Real-time Factuality Assessment from Adversarial Feedback

📝 Paper Summary

Factuality Assessment Adversarial Evaluation

This paper introduces an adversarial pipeline that uses feedback from RAG-based detectors to iteratively generate deceptive real-time fake news, revealing that existing LLMs struggle to detect such misinformation without up-to-date retrieval.

Core Problem

Existing fake news datasets (e.g., PolitiFact) are often contaminated in LLM pre-training or contain shallow patterns that models learn as shortcuts, failing to test true reasoning about current events.

Why it matters:

LLMs achieve near-perfect performance on older claims due to data contamination, creating a false sense of security about their fact-checking abilities
Current evaluation methods do not adequately test an LLM's ability to reason about unfolding real-time events where parametric knowledge is insufficient
Standard neural fake news generation is easily detected by strong models, failing to provide a rigorous testbed for modern detectors

Concrete Example: When checking a claim about a 2024 event like an Iranian election, a standard LLM detector might rely on outdated 2022 patterns. The proposed generator iteratively rewrites the claim—first swapping the country to 'Saudi Arabia' (detected easily), then refining it to a plausible 'fuel price hike' cause—eventually tricking the detector.

Key Novelty

Adversarial Iterative News Rewriting with RAG Feedback

Uses a feedback loop where a 'Generator' LLM rewrites news based on rationales provided by a 'Detector' LLM, specifically targeting the detector's reasoning gaps
Incorporates real-time retrieval (RAG) into the adversary's feedback, allowing the generator to craft misinformation that is harder to debunk even with external evidence
Filters generated candidates using a separate contradiction detector to ensure they remain fake while maximizing plausibility

Architecture

The iterative adversarial fake news generation pipeline

Evaluation Highlights

The iterative rewrite process reduces the AUC-ROC of a strong RAG-based GPT-4o detector by 17.5 absolute percentage points (from 82.4% to 64.9%)
Retrieval-free detectors (e.g., GPT-4o without RAG) perform near random guessing (48.8% AUC) on the generated dataset, proving vulnerability to unseen events
The generated dataset is significantly harder than previous benchmarks; GPT-4o achieves ~84% AUC on prior neural fake news but only ~49% on this new dataset

Breakthrough Assessment

8/10

Effective demonstration of how to break SOTA RAG detectors using adversarial feedback.

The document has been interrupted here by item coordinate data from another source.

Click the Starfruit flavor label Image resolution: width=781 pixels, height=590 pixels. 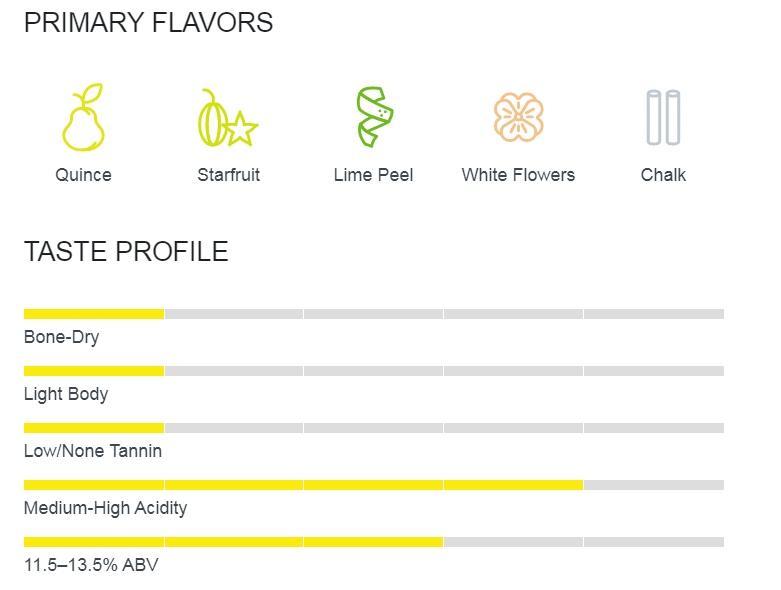click(x=229, y=175)
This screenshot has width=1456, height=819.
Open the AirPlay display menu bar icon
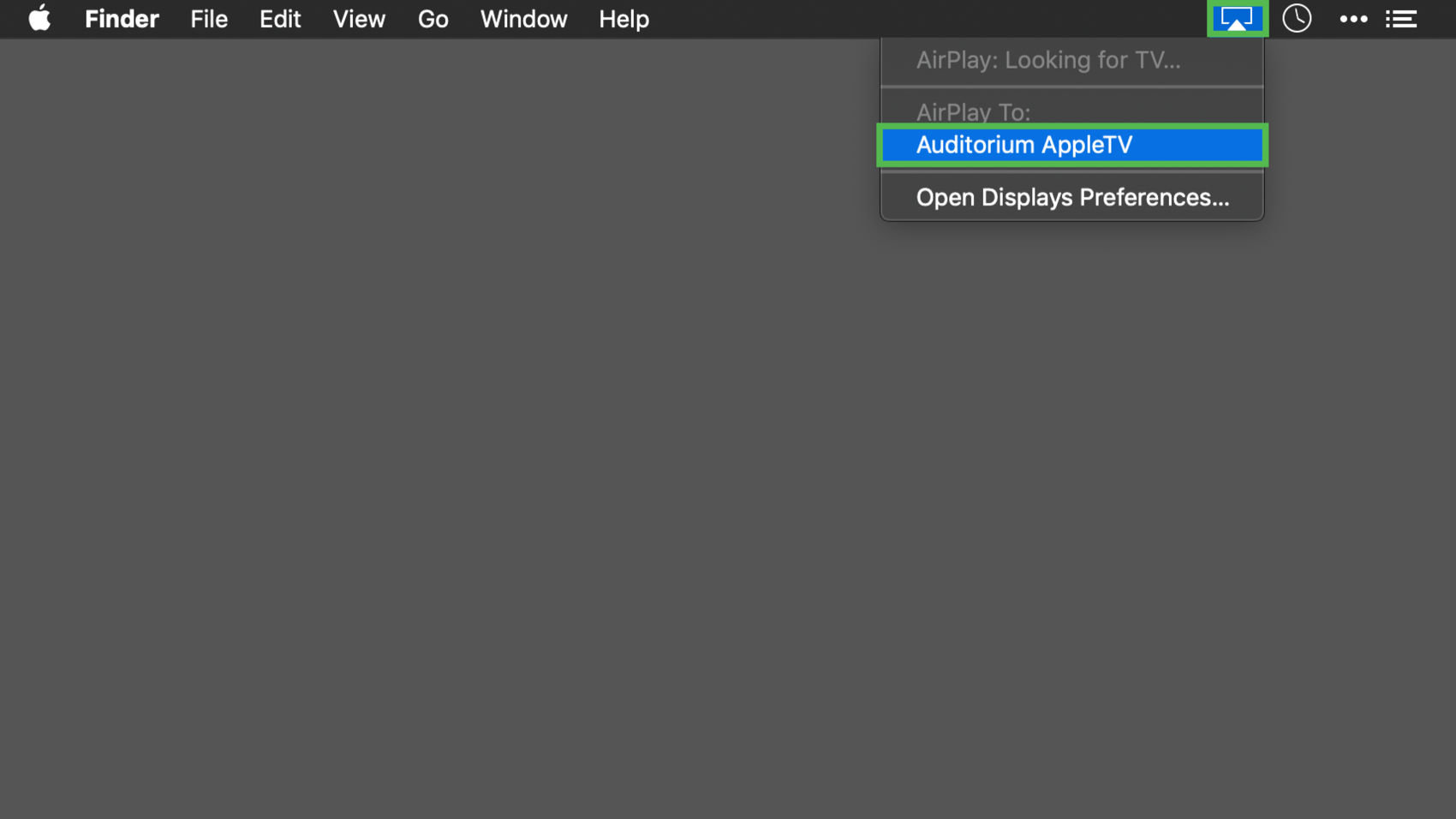tap(1237, 19)
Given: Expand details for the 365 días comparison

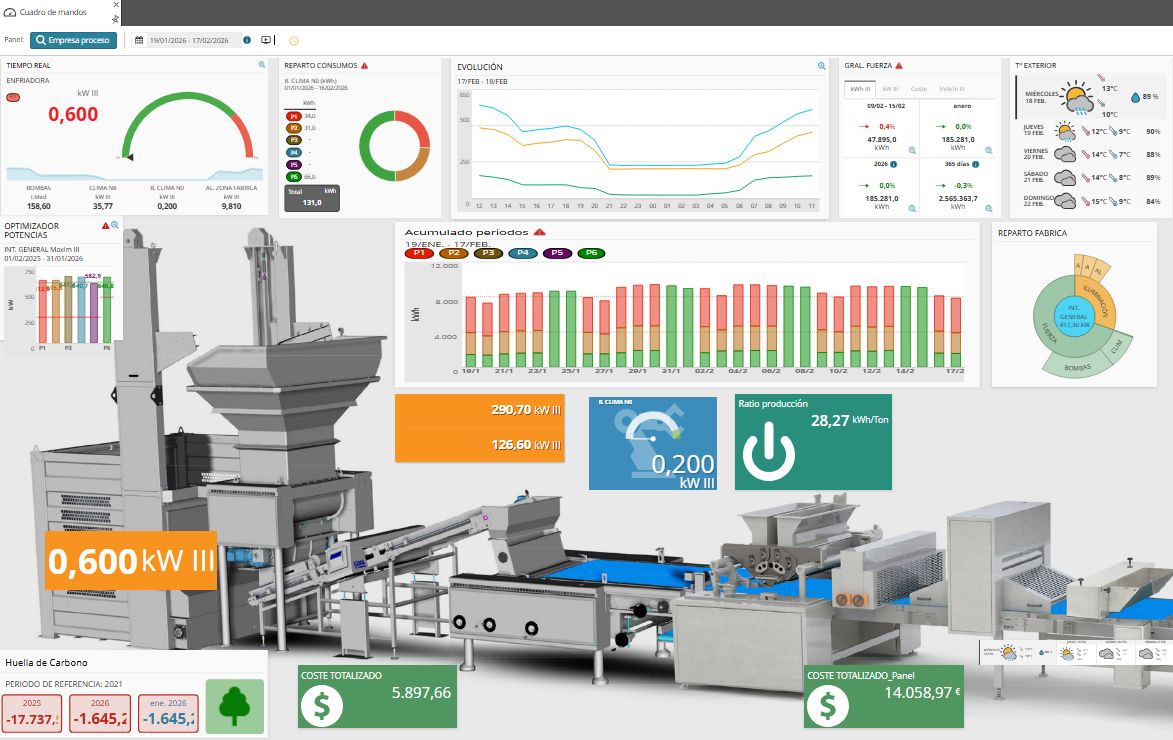Looking at the screenshot, I should [989, 208].
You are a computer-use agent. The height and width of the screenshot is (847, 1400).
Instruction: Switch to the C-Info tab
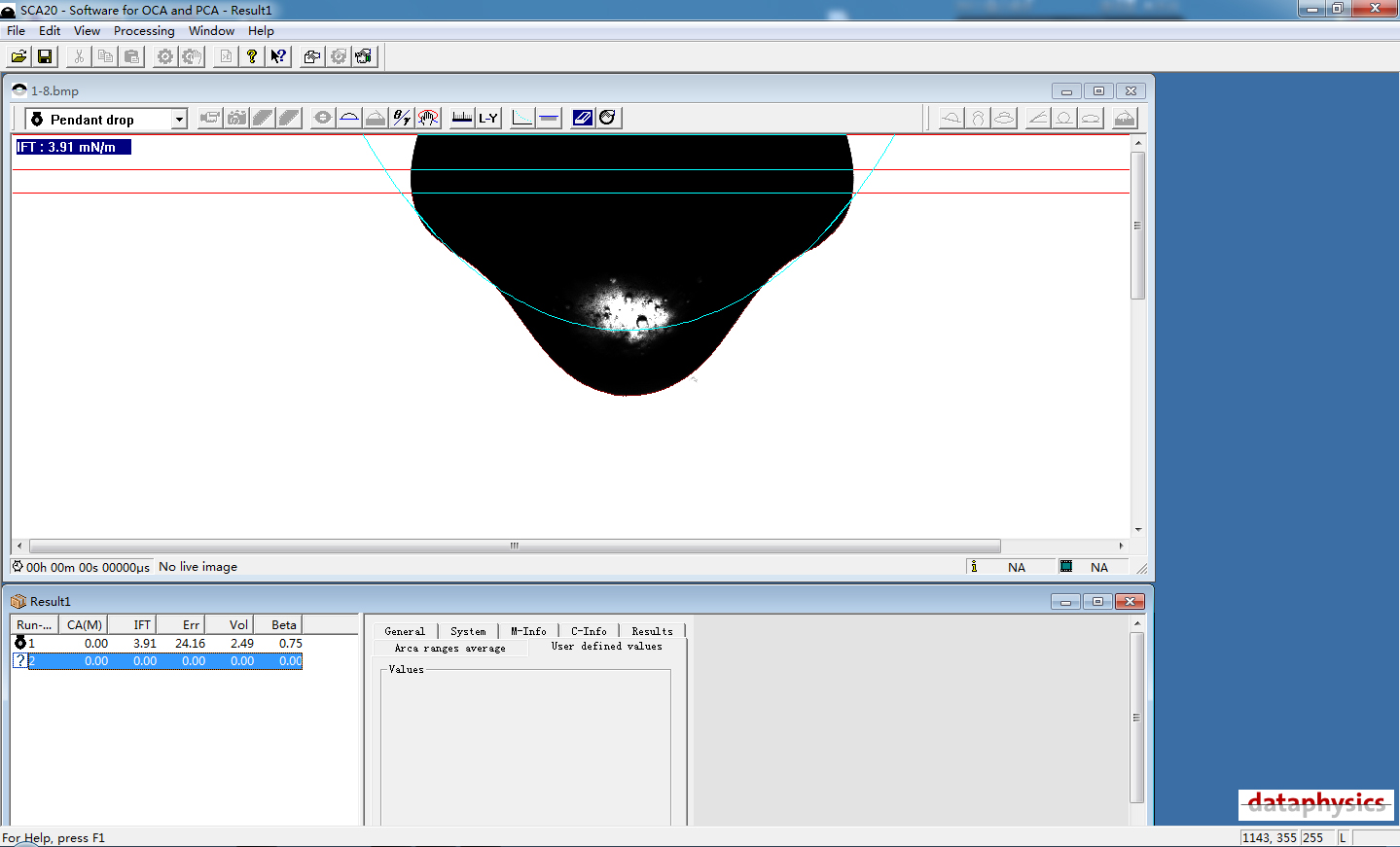tap(589, 630)
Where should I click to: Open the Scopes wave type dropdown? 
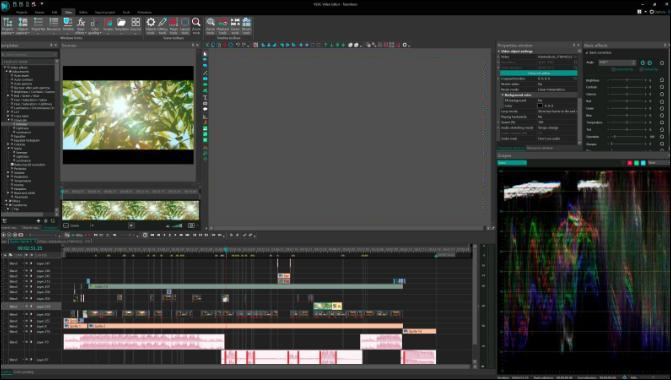click(512, 163)
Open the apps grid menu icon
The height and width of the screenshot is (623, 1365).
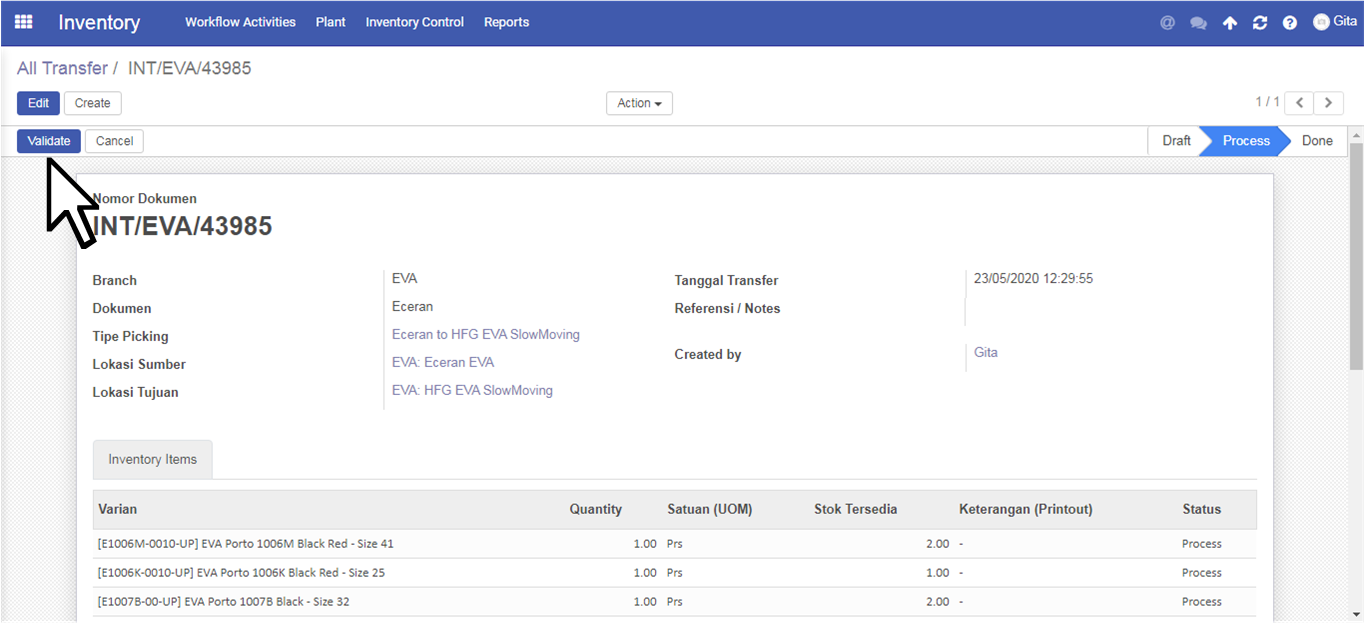tap(23, 21)
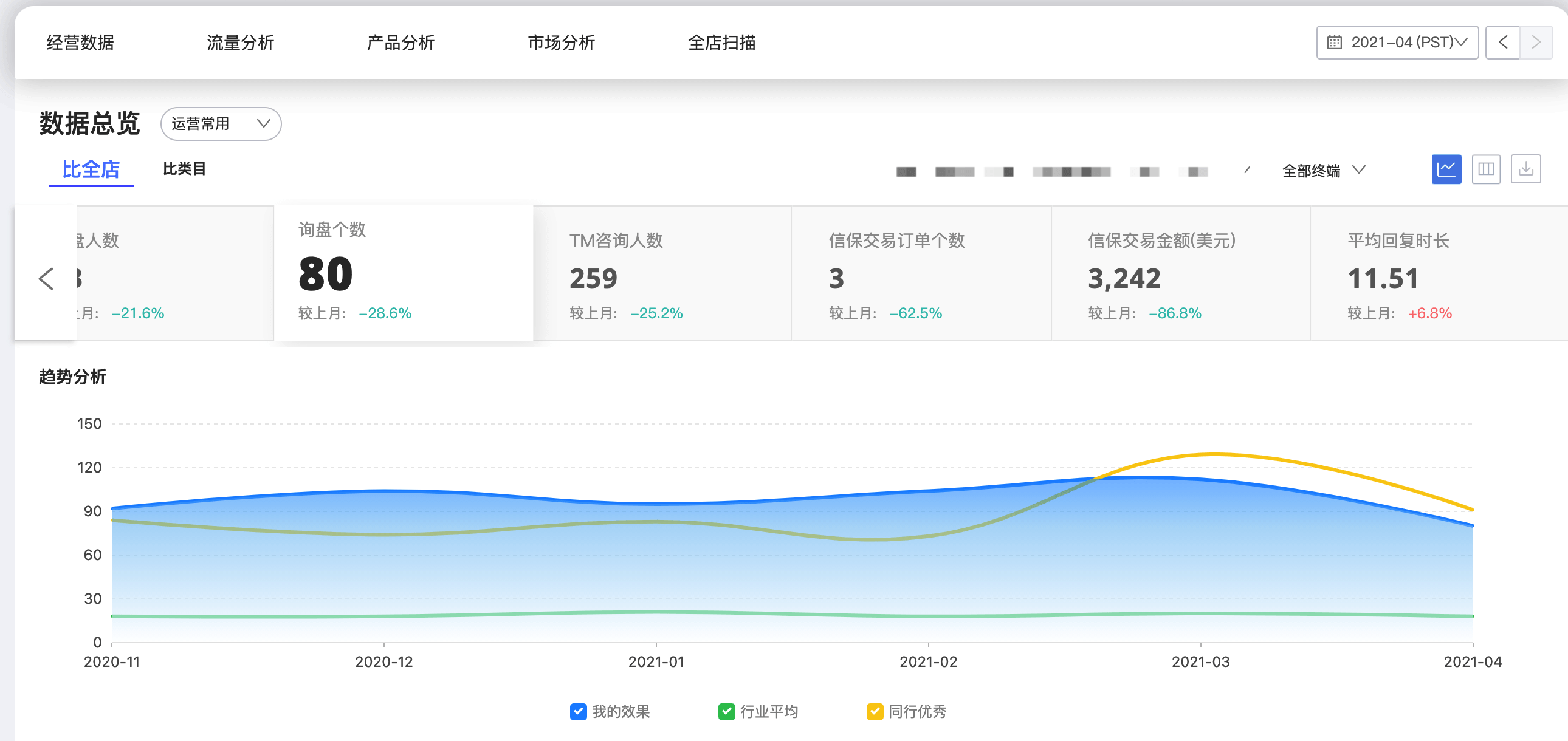Go to next month arrow

coord(1535,43)
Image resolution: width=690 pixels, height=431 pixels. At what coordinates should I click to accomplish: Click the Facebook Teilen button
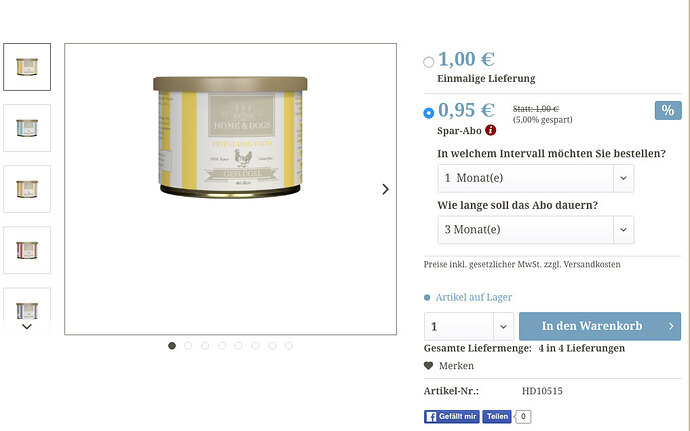tap(497, 416)
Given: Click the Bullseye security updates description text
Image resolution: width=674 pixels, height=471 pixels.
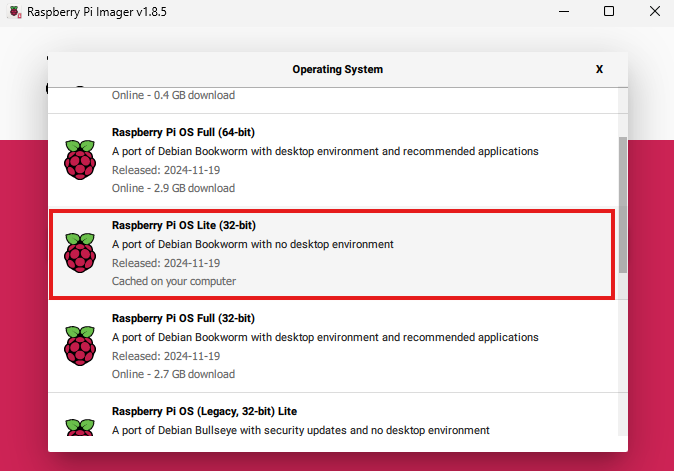Looking at the screenshot, I should [300, 430].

Highlights critical weaknesses in current factuality evaluation benchmarks.

⚙️ Technical Details

Problem Definition

Setting: Binary classification of news articles as real or fake, specifically focusing on real-time events beyond model knowledge cutoffs

Inputs: A news article x_i

Outputs: A plausibility score y_hat_i in [0, 1] indicating the likelihood the news is factual

Pipeline Flow

Rewrite Generation: Generator creates fake candidates from true news
Contradiction Filtering: Filter out candidates that don't contradict the original (ensure they are actually fake)
RAG Detection & Ranking: Detector scores candidates; RAG rationale is fed back to Generator
Iterative Loop: Repeat for k rounds to refine deception

System Modules

Generator

Rewrite true news into deceptive fake news based on detector feedback

Model or implementation: GPT-4o

Contradiction Detector

Verify that generated candidates actually contradict the original true news

Model or implementation: GPT-4o

RAG Detector (Adversary)

Score plausibility of candidates and provide rationales to guide the generator

Model or implementation: GPT-4o (with News retriever)

Novel Architectural Elements

Iterative adversarial loop where RAG-based rationales are explicitly fed back to the generator to target specific verification weaknesses

Modeling

Base Model: GPT-4o (used for Generator, Detector, and Ranker)

Training Method: Inference-time iterative generation (no weight updates)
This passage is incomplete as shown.